フィリピン「ラスプーチン」で新旧大統領派が激突 指名手配犯の新興宗教教祖がカギを握る政局
東洋経済オンライン / 2024年3月28日 8時20分
フィリピンで、新興宗教団体とその教祖にまつわる疑惑が政局の焦点に浮上している。ドゥテルテ前大統領の「スピリチュアル・アドバイザー」として、帝政ロシア末期に暗躍した怪僧ラスプーチンさながらの存在感を誇った教祖だが、アメリカから性加害や詐欺など多数の罪状で指名手配された。
政権交代から時が経つにつれ、前大統領のドゥテルテ派と現職のボンボン・マルコス大統領派の亀裂が深まるなか、教祖は国内でも起訴された。公聴会への出頭を拒否した上下両院から逮捕状も出された。
ドゥテルテ派は「迫害だ」と訴える教祖の擁護に回り、マルコス派との対立は抜き差しならない状況に陥っている。南シナ海で中国と対峙するフィリピン政治の安定が損なわれれば、日米の安全保障環境にも影響が及びかねない。
信者600万人? カルト教団?
マニラ首都圏パシッグ市検察庁は2024年3月18日、新興宗教団体「イエス・キリストの王国」のアポロ・キボロイ教祖ら6人を人身売買罪で起訴した。南部ミンダナオ島ダバオ市検察庁もこれに先立ち児童虐待、性的虐待などの罪でキボロイ氏らを起訴した。

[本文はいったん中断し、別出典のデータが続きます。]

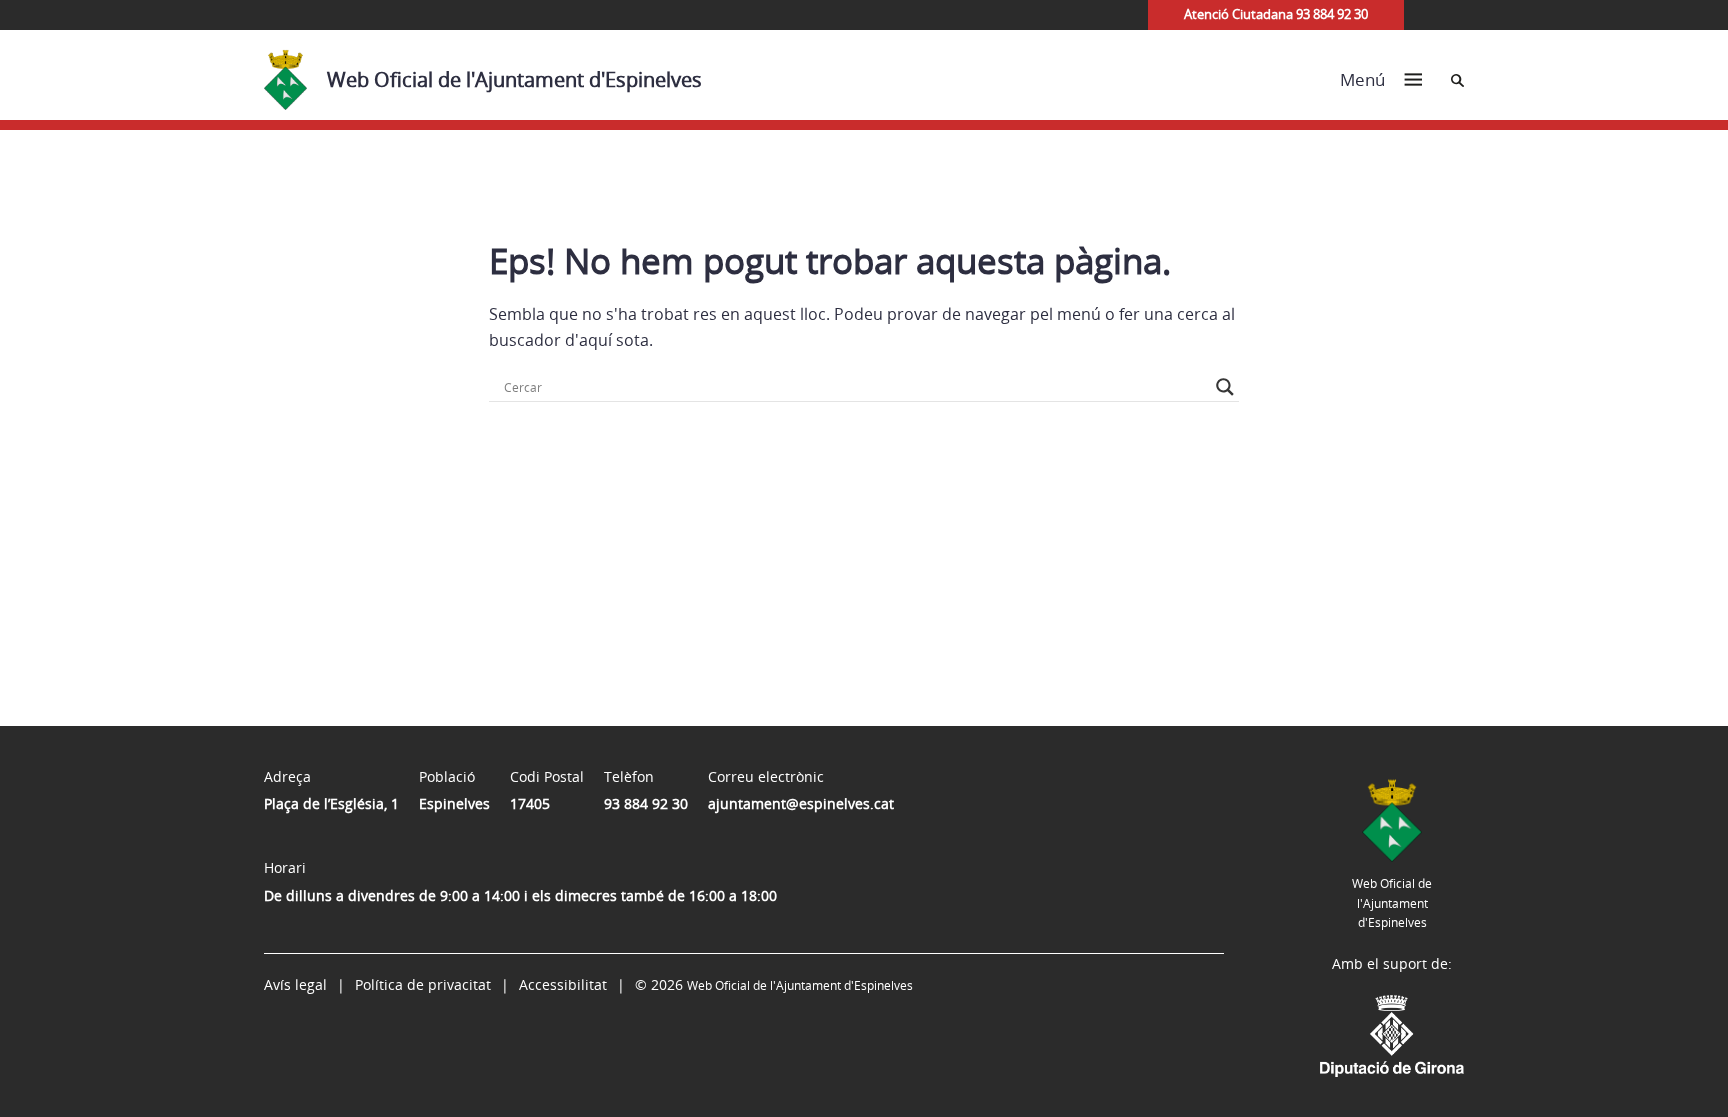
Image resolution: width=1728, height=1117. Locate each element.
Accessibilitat (563, 984)
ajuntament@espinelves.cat (801, 803)
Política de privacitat (423, 984)
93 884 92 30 (646, 803)
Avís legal (295, 984)
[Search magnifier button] (1225, 387)
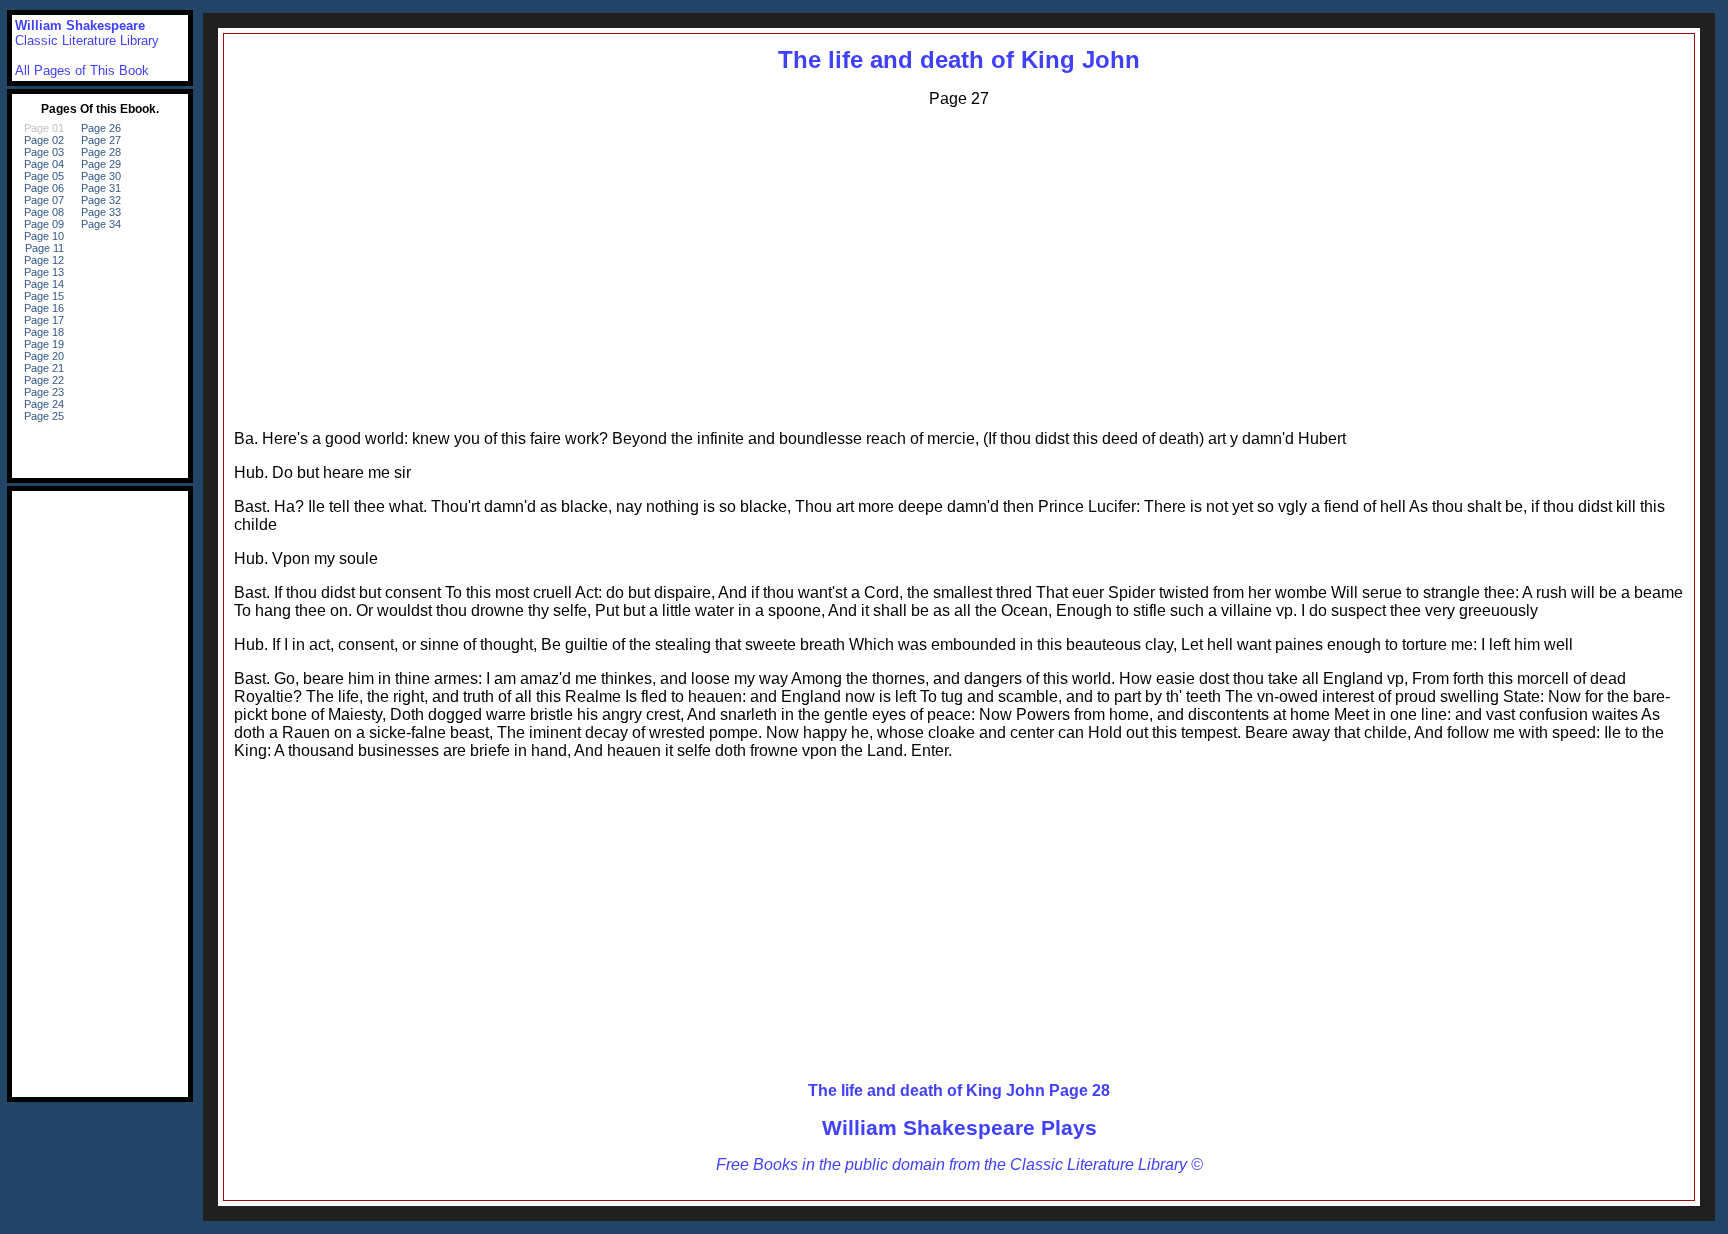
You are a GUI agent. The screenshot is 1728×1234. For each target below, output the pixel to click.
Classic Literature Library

レムリヤ司法相が同月5日、起訴手続きを進めるよう両検察庁に指示していた。3月末現在、教祖の行方は知れず、逮捕はされていない。
教団のホームページなどによると、キボロイ氏は1950年4月生まれの73歳。「選ばれし神の子」を名乗る。キリスト教系の他の宗派に属していたが、神の啓示を受けたとする1985年にダバオに「王国」を設立した。世界と人類の歴史は終末を迎え、近く最後の審判が下る、教祖を信じる者だけが永遠に神の国に入り、救われるという終末論を唱える。
キボロイ氏は「私が地震を止めた」などと超能力を喧伝してきた。フィリピン共産党やその軍事部門の新人民軍と敵対する反共主義者としても知られる。信者は国内400万人、国外200万人の計600万人とうたっている。被害を訴える人たちや批判派は「カルト教団」と糾弾する。
片田舎の教祖と教団が「全国区」に躍り出たのは、30年来の親友とお互いに認めるドゥテルテ氏が2016年、ダバオ市長から大統領選に立候補し、当選してからだ。キボロイ氏は選挙戦中には自家用ジェット機やヘリを貸し、資金面でも多大な援助をしたとされる。
就任後は大統領の「スピリチュアル・アドバイザー」との肩書を与えられ、政権の威光を背景に活動の幅を広げた。政権末期の2022年1月26日、教団のテレビ局SMNIが国家通信委員会から25年間の地上波放送免許を与えられた。ドゥテルテ政権に批判的だった民間最大の放送局ABS-CBNの免許更新を認めず、その周波帯の一部をSMNIに割り当てた。